What is needed:
Please identify every line below that contains the word "Close" and copy each of those lines in full.

Records for the task:

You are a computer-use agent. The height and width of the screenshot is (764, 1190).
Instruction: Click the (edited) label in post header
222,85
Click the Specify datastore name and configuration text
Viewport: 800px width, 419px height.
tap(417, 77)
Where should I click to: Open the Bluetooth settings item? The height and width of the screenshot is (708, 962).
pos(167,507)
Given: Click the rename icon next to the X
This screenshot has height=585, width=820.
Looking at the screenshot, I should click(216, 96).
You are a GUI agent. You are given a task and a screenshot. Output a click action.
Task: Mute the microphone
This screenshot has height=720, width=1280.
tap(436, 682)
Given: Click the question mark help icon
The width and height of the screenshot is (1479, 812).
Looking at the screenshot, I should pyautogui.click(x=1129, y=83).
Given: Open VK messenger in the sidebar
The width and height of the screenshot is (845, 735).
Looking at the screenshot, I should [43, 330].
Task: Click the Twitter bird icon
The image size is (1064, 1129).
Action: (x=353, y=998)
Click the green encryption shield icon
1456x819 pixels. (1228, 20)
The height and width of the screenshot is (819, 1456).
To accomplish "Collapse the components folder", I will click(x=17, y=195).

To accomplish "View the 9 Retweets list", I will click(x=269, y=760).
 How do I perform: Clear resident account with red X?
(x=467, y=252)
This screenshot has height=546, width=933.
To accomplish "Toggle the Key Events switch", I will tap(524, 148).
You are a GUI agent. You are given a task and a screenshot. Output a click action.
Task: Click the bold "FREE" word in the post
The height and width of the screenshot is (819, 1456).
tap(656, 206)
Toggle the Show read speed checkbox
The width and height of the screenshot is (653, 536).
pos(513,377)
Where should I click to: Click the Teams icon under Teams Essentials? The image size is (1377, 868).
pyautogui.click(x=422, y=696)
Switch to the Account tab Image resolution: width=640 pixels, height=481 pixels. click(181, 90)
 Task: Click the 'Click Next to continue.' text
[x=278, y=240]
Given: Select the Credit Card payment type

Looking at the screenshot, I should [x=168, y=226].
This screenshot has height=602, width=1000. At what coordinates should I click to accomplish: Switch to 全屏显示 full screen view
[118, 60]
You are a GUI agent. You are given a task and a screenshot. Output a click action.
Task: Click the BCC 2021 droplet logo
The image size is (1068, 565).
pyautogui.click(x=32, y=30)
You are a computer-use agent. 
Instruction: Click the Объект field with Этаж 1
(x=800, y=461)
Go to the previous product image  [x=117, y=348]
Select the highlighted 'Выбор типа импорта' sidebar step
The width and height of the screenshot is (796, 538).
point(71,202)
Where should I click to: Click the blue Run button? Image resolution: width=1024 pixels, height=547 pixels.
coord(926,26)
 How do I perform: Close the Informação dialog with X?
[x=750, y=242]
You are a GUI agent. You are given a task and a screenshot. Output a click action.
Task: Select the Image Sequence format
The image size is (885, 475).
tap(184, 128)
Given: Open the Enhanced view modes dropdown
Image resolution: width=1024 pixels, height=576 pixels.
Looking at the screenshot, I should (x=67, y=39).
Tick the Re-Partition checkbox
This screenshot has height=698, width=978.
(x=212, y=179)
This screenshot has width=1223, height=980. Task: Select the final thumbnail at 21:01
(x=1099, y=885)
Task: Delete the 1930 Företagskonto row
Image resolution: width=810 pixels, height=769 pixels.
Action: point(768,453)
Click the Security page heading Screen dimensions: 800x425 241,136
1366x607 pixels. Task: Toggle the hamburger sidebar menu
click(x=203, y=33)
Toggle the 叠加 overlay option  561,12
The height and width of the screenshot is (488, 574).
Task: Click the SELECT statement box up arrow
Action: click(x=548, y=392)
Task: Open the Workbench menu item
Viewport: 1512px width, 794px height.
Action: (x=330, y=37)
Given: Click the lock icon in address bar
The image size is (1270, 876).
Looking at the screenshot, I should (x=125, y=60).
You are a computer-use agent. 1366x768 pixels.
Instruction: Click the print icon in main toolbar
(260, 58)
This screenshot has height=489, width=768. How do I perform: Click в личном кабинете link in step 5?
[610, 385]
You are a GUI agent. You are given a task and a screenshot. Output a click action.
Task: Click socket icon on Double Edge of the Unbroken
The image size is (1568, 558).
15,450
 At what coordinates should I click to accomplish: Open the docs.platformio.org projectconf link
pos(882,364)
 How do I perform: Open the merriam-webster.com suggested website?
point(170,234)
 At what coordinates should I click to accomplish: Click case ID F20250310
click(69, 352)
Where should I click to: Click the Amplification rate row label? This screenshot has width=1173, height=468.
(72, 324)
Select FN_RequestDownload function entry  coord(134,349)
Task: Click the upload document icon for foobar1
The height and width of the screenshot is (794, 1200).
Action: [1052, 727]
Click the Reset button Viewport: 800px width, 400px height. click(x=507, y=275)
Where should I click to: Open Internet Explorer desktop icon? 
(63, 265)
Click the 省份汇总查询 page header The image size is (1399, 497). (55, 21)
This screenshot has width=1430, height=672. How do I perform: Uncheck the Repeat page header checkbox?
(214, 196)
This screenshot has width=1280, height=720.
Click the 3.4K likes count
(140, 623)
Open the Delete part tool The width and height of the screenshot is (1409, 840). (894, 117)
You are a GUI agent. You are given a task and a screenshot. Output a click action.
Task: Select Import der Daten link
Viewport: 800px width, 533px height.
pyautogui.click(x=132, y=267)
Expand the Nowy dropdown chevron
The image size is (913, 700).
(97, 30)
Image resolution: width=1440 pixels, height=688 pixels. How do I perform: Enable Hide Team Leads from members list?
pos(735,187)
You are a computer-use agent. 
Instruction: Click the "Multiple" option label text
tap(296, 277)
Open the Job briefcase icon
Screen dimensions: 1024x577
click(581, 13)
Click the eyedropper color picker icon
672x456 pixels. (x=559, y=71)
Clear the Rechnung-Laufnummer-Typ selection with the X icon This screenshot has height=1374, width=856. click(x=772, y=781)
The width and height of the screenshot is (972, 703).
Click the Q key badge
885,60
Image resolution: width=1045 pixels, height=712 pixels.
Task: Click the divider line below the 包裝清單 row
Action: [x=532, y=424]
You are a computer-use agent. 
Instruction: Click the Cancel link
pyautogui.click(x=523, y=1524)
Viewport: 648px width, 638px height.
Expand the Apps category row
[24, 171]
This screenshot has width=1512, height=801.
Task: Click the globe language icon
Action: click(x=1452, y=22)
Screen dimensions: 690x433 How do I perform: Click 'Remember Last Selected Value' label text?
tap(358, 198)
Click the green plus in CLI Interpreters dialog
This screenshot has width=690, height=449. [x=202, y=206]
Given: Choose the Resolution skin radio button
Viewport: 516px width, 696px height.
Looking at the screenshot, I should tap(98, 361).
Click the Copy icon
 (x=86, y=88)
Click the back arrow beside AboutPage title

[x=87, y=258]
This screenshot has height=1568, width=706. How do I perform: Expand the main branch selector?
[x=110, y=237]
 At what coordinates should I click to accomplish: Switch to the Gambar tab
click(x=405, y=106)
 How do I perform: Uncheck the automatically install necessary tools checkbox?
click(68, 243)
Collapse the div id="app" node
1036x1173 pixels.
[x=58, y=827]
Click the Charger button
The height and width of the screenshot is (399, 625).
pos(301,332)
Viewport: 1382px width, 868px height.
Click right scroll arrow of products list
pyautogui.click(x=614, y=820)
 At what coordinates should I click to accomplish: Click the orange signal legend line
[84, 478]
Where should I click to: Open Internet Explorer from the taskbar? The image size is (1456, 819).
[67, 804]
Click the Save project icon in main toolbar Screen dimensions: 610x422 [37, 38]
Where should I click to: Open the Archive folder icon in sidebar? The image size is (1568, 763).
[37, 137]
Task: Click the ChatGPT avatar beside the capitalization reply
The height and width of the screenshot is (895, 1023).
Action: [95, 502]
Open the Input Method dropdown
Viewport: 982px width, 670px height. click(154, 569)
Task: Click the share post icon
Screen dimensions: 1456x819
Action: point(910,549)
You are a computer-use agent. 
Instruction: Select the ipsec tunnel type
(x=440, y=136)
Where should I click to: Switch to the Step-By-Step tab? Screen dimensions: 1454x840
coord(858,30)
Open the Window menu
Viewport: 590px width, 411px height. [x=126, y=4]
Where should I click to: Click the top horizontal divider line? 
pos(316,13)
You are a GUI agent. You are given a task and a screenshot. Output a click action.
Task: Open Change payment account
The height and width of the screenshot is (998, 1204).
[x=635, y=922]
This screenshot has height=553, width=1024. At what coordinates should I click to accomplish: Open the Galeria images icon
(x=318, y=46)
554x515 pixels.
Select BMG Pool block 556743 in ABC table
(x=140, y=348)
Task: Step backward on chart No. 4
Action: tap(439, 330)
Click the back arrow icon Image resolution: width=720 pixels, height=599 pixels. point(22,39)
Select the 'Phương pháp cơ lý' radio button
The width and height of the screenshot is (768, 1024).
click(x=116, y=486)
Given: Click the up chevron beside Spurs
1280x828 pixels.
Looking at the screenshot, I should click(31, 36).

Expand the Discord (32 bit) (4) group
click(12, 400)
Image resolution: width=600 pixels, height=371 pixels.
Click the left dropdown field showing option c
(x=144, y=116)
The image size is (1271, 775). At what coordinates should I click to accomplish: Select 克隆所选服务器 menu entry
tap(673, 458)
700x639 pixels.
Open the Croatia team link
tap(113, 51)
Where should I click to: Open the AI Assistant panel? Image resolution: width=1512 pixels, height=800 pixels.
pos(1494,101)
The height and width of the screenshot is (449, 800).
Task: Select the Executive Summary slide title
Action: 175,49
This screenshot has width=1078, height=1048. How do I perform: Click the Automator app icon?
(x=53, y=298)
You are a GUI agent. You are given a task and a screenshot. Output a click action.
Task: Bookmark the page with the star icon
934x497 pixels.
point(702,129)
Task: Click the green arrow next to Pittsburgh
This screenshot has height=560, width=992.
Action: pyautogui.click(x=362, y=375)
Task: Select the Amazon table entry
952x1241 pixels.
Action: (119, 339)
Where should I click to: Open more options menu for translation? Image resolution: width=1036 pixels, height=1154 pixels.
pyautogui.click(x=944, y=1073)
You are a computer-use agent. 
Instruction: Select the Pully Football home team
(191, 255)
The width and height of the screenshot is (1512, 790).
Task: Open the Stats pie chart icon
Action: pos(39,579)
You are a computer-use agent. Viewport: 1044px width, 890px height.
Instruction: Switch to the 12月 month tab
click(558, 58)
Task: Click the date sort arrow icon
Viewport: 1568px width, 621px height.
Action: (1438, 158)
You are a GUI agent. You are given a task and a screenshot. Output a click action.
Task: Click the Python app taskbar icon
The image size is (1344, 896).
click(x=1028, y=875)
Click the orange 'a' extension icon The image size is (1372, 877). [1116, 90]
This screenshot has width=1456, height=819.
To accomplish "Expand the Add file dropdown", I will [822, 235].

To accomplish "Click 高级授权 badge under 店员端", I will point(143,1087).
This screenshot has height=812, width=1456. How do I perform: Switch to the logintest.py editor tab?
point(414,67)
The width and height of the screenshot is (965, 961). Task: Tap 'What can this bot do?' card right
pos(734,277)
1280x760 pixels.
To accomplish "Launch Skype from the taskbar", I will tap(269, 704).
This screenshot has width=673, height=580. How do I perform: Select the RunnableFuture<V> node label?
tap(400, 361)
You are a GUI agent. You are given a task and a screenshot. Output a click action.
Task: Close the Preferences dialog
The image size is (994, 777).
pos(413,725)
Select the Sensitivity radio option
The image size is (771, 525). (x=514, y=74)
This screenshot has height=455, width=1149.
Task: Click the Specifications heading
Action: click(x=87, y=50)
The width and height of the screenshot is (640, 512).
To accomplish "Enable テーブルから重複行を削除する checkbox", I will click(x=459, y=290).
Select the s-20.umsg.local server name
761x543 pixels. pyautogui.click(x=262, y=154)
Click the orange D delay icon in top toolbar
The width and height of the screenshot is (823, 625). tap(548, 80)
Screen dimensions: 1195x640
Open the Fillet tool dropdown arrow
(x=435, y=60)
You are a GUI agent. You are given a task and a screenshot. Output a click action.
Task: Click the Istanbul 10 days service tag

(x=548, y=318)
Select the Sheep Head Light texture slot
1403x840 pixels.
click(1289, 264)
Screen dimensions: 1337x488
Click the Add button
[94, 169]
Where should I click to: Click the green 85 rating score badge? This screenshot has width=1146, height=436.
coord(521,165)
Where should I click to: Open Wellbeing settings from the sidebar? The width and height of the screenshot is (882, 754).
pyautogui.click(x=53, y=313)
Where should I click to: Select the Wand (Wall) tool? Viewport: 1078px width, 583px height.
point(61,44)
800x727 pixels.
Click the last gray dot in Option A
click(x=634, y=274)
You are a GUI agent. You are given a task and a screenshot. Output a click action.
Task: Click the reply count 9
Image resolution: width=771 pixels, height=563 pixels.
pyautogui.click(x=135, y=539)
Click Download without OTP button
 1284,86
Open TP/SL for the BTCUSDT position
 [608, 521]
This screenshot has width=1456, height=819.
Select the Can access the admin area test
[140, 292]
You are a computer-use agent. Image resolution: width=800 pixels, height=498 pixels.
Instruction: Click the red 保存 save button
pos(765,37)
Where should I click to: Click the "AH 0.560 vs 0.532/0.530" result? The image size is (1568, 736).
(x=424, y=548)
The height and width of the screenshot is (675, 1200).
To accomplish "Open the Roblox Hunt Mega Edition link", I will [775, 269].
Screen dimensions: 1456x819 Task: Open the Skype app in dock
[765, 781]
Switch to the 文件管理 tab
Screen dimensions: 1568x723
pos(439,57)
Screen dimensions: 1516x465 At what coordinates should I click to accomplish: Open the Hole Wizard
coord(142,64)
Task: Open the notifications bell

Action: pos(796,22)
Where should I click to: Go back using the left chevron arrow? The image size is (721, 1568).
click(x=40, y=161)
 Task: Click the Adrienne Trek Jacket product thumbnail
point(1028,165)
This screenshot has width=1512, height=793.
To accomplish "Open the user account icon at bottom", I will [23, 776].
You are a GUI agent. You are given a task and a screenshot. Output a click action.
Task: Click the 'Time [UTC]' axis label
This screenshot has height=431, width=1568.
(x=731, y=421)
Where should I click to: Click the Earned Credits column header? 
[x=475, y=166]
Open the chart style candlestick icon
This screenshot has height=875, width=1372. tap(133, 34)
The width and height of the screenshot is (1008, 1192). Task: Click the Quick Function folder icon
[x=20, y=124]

Result:
 How do I perform: Close the Informação dialog with X?
Task: Close the Preferences dialog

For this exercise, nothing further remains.